The title of this post is the headline of this effective new piece from the St. Louis Post-Dispatch.  Here are excerpts:

Three rounds of legal battles in the Missouri Supreme Court still have not cleared confusion looming over the state's sex offender registry, as prior offenders are rushing to court to file new challenges. The suits are seeking to stop local officials from enforcing new federal guidelines, which were supposed to be in place across the country by this week.

The federal law creates a national registry of people convicted of sex offenses and expands the type of offenses for which a person must register. "It really has muddied the issue," said attorney Julie Brothers, who filed for a temporary restraining order this week in St. Louis County on behalf of an offender known as John Doe. "There are some major conflicts that are super confusing."

The confusion centers around about 4,300 offenders whom Missouri had exempted from its sex offender registry but who are required to register under the federal law, known as the Sex Offender Registration and Notification Act.

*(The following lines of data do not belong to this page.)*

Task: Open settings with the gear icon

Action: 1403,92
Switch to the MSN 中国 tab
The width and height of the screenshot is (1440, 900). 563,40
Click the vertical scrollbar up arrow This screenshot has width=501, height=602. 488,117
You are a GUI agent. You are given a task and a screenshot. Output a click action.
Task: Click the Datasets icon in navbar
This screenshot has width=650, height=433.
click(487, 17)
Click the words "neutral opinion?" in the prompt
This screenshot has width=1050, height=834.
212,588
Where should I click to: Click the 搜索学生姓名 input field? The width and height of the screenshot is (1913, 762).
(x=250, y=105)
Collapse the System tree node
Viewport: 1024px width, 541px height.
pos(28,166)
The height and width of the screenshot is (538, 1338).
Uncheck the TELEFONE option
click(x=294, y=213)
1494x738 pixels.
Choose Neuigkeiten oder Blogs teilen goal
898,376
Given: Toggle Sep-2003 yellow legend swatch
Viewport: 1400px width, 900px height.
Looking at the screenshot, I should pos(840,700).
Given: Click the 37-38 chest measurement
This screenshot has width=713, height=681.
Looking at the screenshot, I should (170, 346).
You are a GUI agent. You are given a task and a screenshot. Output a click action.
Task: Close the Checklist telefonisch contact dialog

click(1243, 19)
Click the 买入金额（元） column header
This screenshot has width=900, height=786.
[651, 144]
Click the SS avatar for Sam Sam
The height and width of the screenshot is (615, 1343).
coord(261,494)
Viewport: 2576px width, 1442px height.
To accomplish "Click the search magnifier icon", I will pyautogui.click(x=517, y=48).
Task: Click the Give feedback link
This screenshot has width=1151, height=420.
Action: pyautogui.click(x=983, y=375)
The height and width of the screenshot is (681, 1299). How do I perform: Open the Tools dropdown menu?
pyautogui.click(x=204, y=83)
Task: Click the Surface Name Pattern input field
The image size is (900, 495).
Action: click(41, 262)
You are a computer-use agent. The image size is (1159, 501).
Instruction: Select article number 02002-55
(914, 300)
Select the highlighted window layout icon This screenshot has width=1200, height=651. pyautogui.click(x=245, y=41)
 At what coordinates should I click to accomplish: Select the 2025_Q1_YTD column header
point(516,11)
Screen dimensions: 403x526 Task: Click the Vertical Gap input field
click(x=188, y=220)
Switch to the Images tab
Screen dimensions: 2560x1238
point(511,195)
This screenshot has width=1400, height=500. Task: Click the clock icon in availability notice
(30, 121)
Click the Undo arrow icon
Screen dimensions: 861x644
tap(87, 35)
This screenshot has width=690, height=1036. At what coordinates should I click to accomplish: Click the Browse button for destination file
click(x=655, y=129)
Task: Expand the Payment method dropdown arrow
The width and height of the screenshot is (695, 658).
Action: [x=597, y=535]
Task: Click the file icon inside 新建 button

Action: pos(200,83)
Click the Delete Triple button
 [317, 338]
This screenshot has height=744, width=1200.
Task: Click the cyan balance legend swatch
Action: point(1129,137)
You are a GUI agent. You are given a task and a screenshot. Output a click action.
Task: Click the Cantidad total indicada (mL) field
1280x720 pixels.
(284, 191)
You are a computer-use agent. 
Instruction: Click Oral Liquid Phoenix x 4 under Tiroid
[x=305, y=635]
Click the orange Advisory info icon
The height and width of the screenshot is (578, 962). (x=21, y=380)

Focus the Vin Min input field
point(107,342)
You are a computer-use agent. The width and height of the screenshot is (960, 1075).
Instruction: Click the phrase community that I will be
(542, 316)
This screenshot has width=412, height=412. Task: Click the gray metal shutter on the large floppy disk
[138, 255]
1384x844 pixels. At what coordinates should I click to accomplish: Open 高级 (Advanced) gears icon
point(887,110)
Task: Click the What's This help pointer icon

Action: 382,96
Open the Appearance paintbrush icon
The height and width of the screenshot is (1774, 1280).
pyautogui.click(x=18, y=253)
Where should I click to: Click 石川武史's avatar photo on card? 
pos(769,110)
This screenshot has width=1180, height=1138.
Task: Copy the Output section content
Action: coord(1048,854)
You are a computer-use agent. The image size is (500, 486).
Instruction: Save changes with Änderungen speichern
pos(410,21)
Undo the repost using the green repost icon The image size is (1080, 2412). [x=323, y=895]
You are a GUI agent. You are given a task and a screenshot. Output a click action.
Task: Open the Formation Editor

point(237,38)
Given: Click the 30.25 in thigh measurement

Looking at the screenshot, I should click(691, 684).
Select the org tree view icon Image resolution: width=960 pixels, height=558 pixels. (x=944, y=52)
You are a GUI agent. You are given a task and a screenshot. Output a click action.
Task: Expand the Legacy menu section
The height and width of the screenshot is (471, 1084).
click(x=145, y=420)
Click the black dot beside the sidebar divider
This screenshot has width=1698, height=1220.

The conflict could cost Missouri hundreds of thousands of dollars of federal grant money if the state does not comply with the federal guidelines. U.S. Attorney General Eric Holder has given every state a one-year extension on the deadline to meet federal standards. But as states review the situation, some lawmakers and experts are concerned about the cost of complying....

The federal government can't mandate states to make the changes, experts said. So instead, Congress threatened to take away 10 percent of a federal law enforcement grant if states don't comply. Missouri would stand to loose an estimated $400,000; Illinois' total loss would be about $850,000, according to the Justice Policy Institute.

Lawmakers in Virginia asked experts to guess how much taxpayers would spend on the changes. The Virginia Department of Planning and Budget decided the first year would cost more than $12 million. Virginia only stood to lose about $400,000 in U.S. grant money each year, according to the department's documents.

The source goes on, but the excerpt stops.